Author: Jeremy N. Smith
Source: TLC Book Tours
Today, the idea of being able to rank countries based on their healthcare and to know the main causes of death around the world seems normal to me. Amazingly, this was nearly impossible a decade ago. Chris Murray was shocked to find that WHO estimates of deaths from different causes added to more than the total of deaths. Many countries didn’t officially track births and deaths and many records reported immediate cause of death but not the ultimate cause of death (head injury, but not that it was from a car crash, for example). Murray’s intensity and expertise equipped him to solve this technical challenge, but his sometimes abrasive personality made the politics of getting his results adopted equally challenging.
This book was such an enjoyable read! I loved hearing about the different challenges Murray and his collaborators faced and how they overcame them. Both the technical challenges and the political maneuvering necessary to have their results accepted made for some fascinating reading. I thought the author did a great job including just enough detail (technical and political) to keep me interested without getting bogged down. The amount of personal information he included about the different people involved with the project was a similarly successful balancing act.
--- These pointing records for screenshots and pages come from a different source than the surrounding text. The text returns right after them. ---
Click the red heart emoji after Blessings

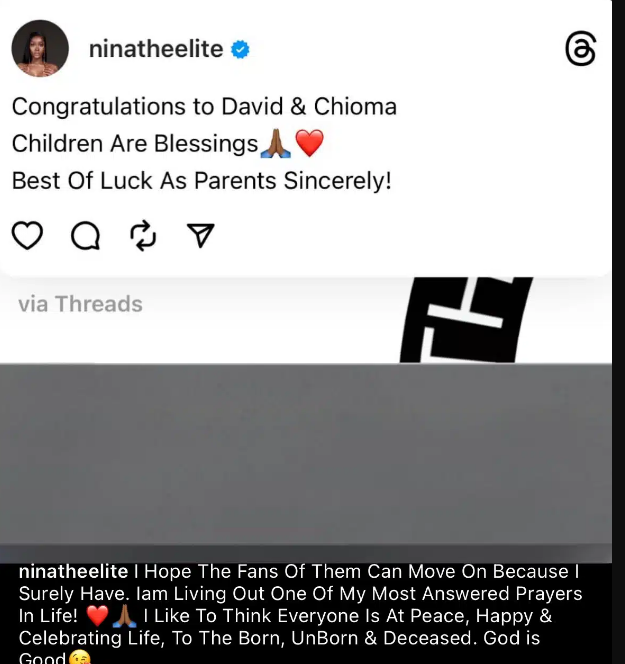click(x=310, y=143)
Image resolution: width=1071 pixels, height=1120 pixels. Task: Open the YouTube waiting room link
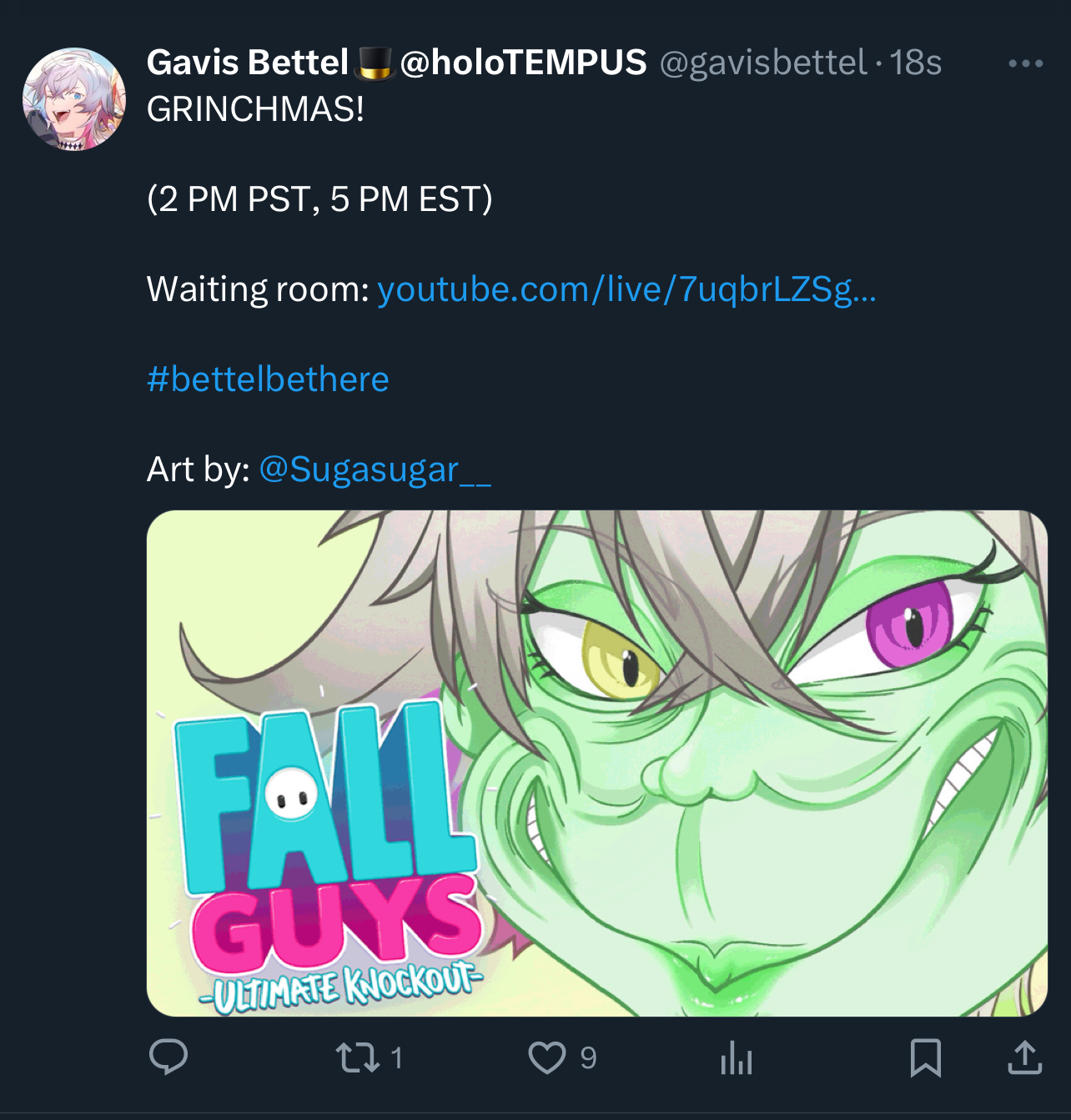click(x=626, y=289)
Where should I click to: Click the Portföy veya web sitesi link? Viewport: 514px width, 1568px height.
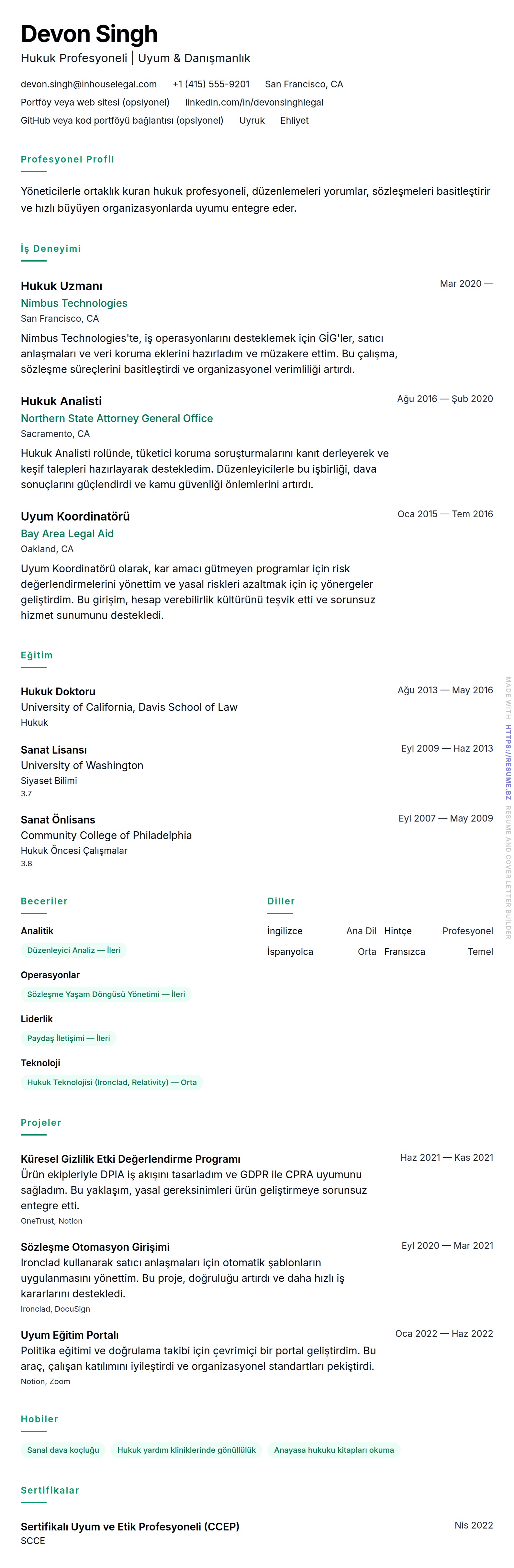[x=95, y=102]
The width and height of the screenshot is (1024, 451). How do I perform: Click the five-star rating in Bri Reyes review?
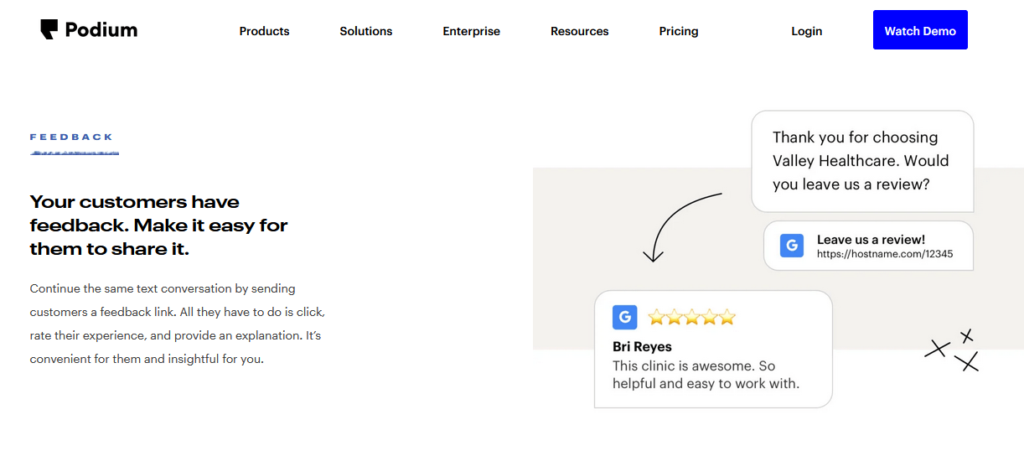click(692, 318)
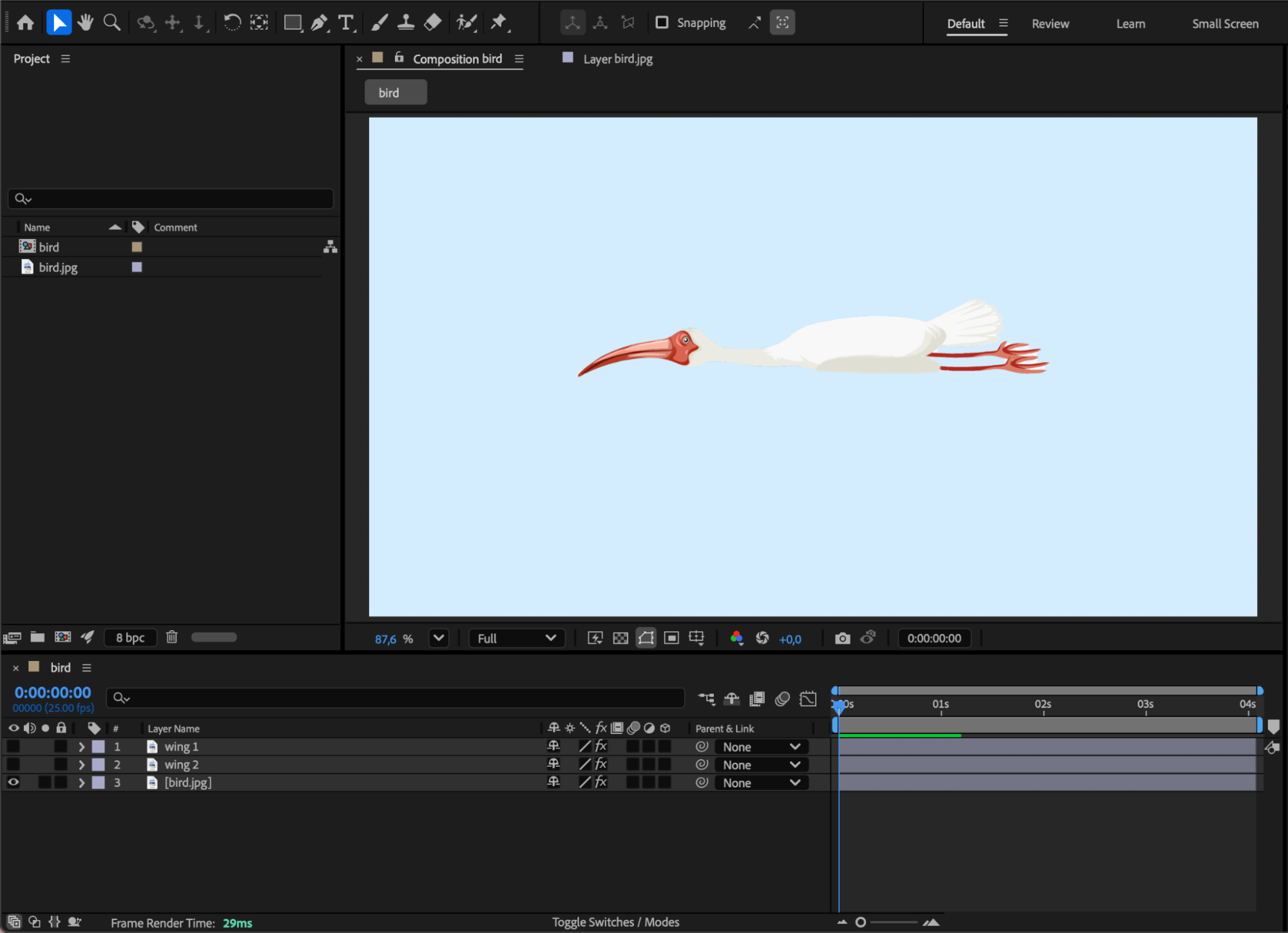1288x933 pixels.
Task: Select the Rotation tool
Action: pyautogui.click(x=232, y=23)
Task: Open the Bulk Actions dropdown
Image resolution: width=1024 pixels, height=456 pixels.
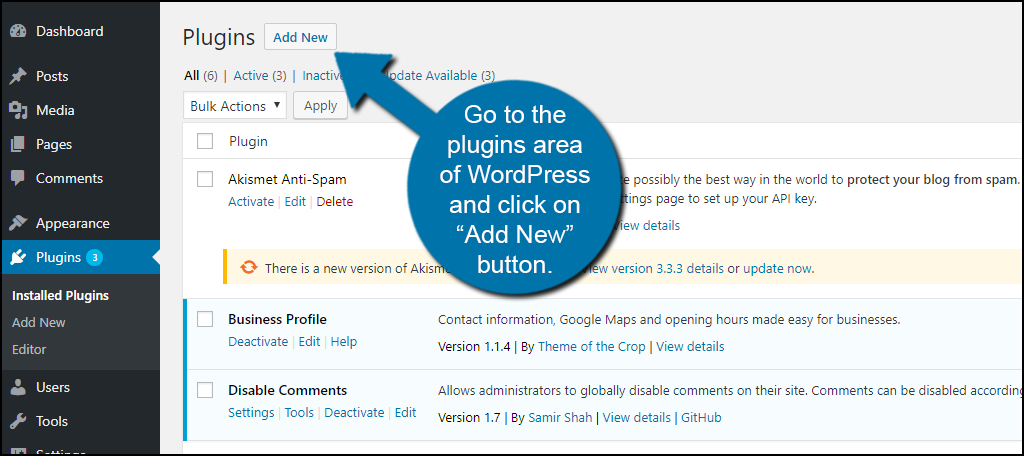Action: pos(235,106)
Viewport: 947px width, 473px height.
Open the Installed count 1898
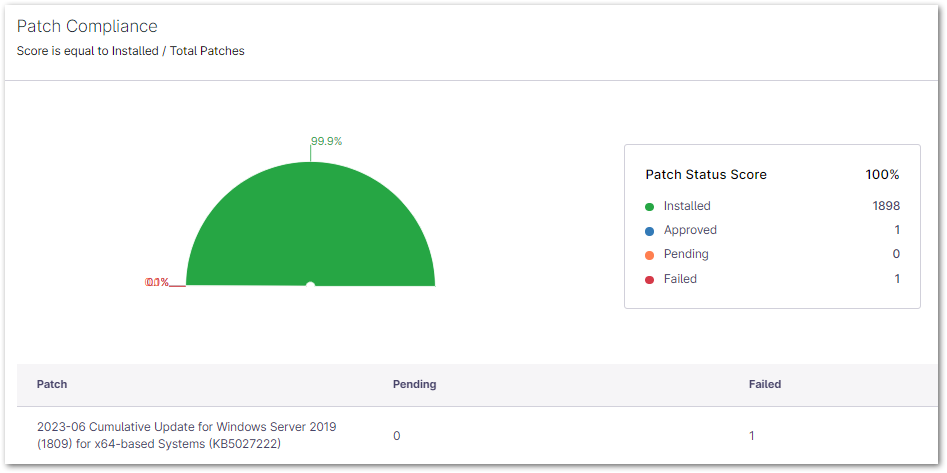(885, 206)
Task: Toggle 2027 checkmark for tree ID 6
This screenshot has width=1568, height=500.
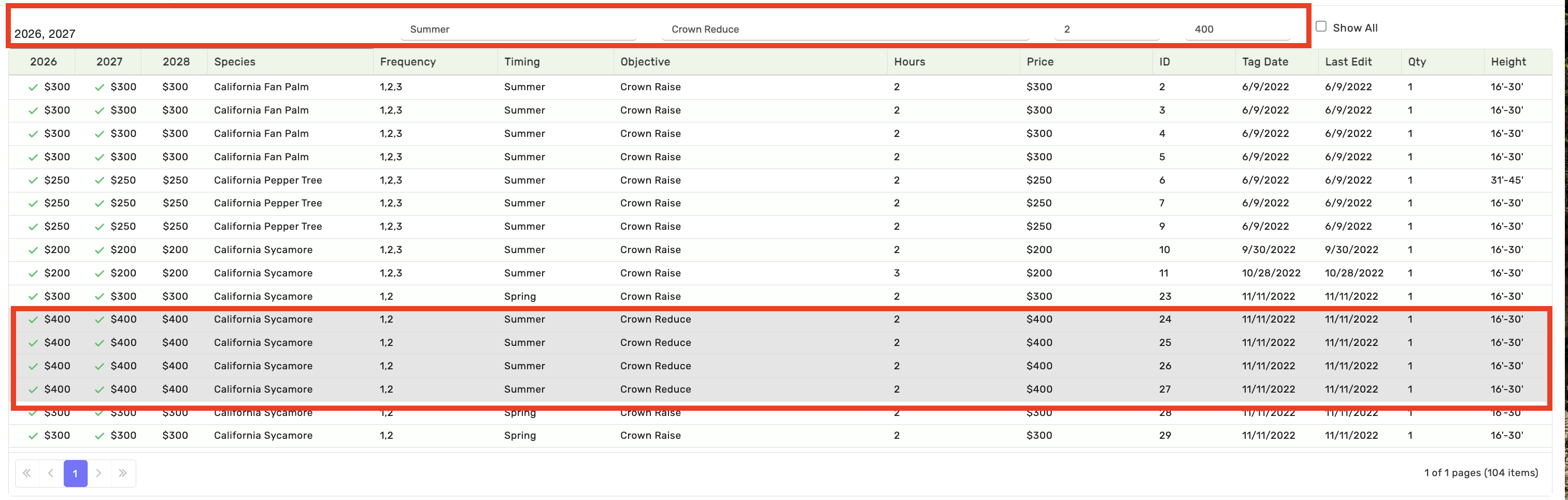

I was invested in every aspect of this story.
Personally, I enjoy doing science in large part because of the opportunity it provides to make a difference in the world. Perhaps as a result, I found this account moving even though it wasn’t written particularly emotionally. I empathized with and admired Murray’s drive to get the right numbers because they could be used to improve people’s lives. I loved hearing about the actions that were taken as a result of his work. If you enjoy statistics, definitely pick this up. If you’re interested in health care and equality of access to health care around the world, but not statistics, pick it up anyway! It’s an accessible read full of interesting and surprising information.